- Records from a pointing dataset

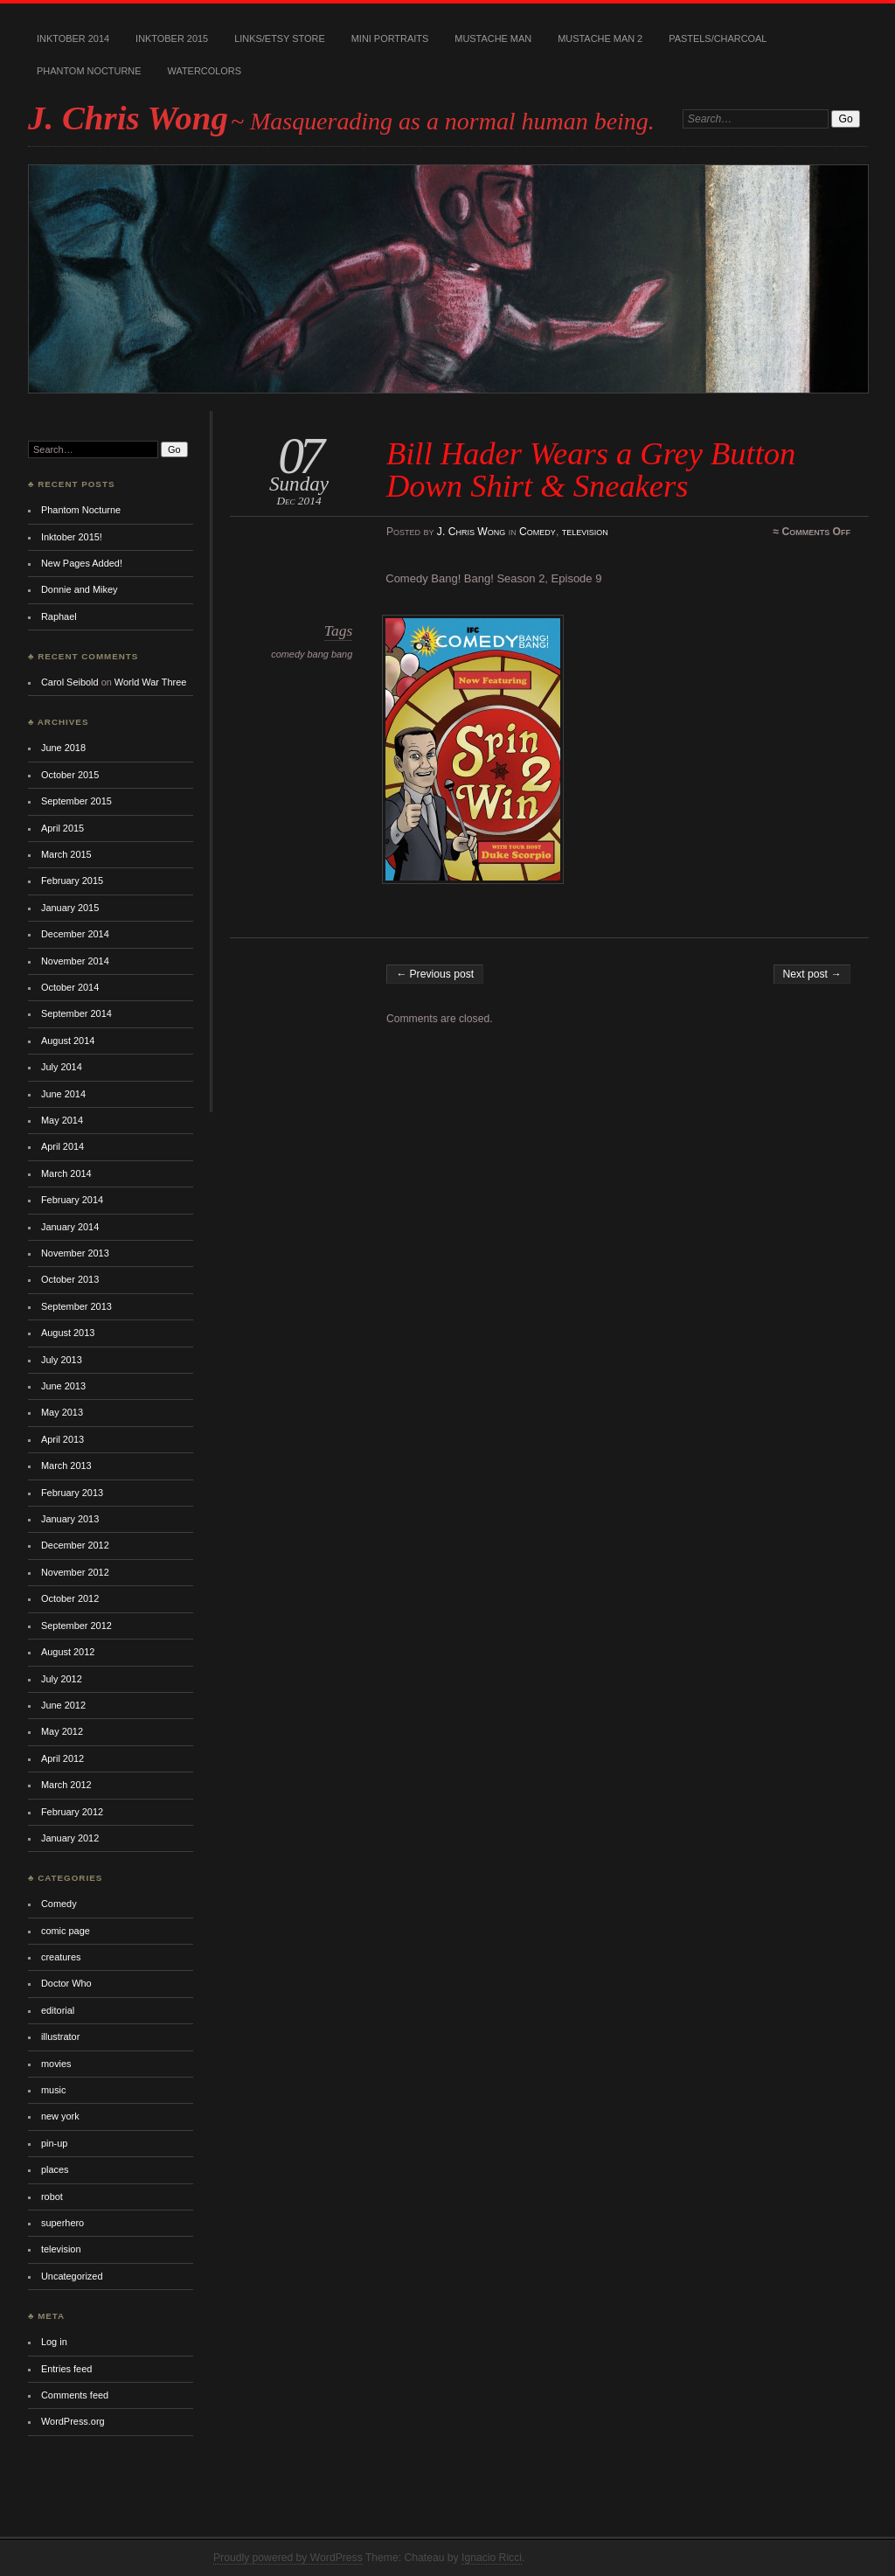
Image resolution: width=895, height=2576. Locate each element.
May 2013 (62, 1412)
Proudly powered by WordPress (288, 2558)
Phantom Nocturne (89, 71)
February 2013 (72, 1492)
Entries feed (66, 2369)
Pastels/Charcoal (718, 38)
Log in (54, 2341)
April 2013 (62, 1439)
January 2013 (70, 1519)
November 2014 (75, 961)
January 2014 (70, 1227)
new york (60, 2116)
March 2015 (66, 854)
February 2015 (72, 880)
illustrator (60, 2036)
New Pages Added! (81, 563)
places (55, 2169)
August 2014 (67, 1040)
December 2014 (75, 934)
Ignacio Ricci (491, 2558)
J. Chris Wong (128, 117)
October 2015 (70, 774)
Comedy (537, 532)
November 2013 (75, 1253)
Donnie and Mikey (79, 589)
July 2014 (61, 1067)
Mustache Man (492, 38)
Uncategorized (72, 2276)
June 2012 (63, 1705)
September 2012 (76, 1625)
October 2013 (70, 1279)
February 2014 (72, 1199)
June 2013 (63, 1386)
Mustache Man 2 (600, 38)
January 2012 (70, 1838)
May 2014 (62, 1120)
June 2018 (63, 747)
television (585, 532)
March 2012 (66, 1784)
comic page (65, 1930)
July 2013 (61, 1359)
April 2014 (62, 1146)
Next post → (812, 974)
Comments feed (74, 2395)
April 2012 (62, 1758)
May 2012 (62, 1731)
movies (56, 2063)
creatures (61, 1957)
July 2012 (61, 1679)
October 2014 (70, 987)
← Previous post (435, 974)
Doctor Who (66, 1983)
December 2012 (75, 1545)
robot (52, 2196)
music (53, 2090)
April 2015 (62, 828)
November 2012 (75, 1572)
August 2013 (67, 1332)
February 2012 (72, 1812)
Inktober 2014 (73, 38)
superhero (62, 2222)
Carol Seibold (70, 682)
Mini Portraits (390, 38)
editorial (57, 2010)
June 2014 (63, 1094)
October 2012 (70, 1598)
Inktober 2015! (71, 537)
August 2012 (67, 1652)
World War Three (150, 682)
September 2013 (76, 1306)
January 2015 (70, 907)
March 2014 (66, 1173)
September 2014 (76, 1013)
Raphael (59, 616)
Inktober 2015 (171, 38)
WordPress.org (73, 2421)
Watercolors (204, 71)
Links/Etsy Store (279, 38)
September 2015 (76, 801)
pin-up (54, 2143)
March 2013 (66, 1465)
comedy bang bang (311, 654)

- GIVEN EXERCISE
Reproduce all of the rows above word for word, leaving the picture out of your copy.

- RESPONSE BELOW
Image resolution: width=895, height=2576. Locate each element.
May 2013 (62, 1412)
Proudly powered by WordPress (288, 2558)
Phantom Nocturne (89, 71)
February 2013 (72, 1492)
Entries feed (66, 2369)
Pastels/Charcoal (718, 38)
Log in (54, 2341)
April 2013 (62, 1439)
January 2013 (70, 1519)
November 2014 (75, 961)
January 2014 (70, 1227)
new york (60, 2116)
March 2015 (66, 854)
February 2015 (72, 880)
illustrator (60, 2036)
New Pages Added! (81, 563)
places (55, 2169)
August 2014 (67, 1040)
December 2014 (75, 934)
Ignacio Ricci (491, 2558)
J. Chris Wong (128, 117)
October 2015 (70, 774)
Comedy (537, 532)
November 2013 (75, 1253)
Donnie and Mikey (79, 589)
July 2014 (61, 1067)
Mustache Man (492, 38)
Uncategorized (72, 2276)
June 2012 (63, 1705)
September 2012 (76, 1625)
October 2013 (70, 1279)
February 2014 (72, 1199)
June 2013 (63, 1386)
Mustache Man 2 (600, 38)
January 2012 (70, 1838)
May 2014 (62, 1120)
June 2018 (63, 747)
television (585, 532)
March 2012 (66, 1784)
comic page (65, 1930)
July 2013 (61, 1359)
April 2014 (62, 1146)
Next post → (812, 974)
Comments feed (74, 2395)
April 2012 (62, 1758)
May 2012 (62, 1731)
movies (56, 2063)
creatures (61, 1957)
July 2012 (61, 1679)
October 2014 (70, 987)
← Previous post (435, 974)
Doctor Who (66, 1983)
December 2012 (75, 1545)
robot (52, 2196)
music (53, 2090)
April 2015 (62, 828)
November 2012 (75, 1572)
August 2013 (67, 1332)
February 2012 (72, 1812)
Inktober 2014 (73, 38)
superhero (62, 2222)
Carol Seibold (70, 682)
Mini Portraits (390, 38)
editorial (57, 2010)
June 2014 (63, 1094)
October 2012 (70, 1598)
Inktober 2015! (71, 537)
August 2012 (67, 1652)
World War Three (150, 682)
September 2013 (76, 1306)
January 2015 (70, 907)
March 2014 (66, 1173)
September 2014 (76, 1013)
Raphael (59, 616)
Inktober 2015 (171, 38)
WordPress.org (73, 2421)
Watercolors (204, 71)
Links/Etsy Store (279, 38)
September 2015 (76, 801)
pin-up (54, 2143)
March 2013 (66, 1465)
comedy bang bang (311, 654)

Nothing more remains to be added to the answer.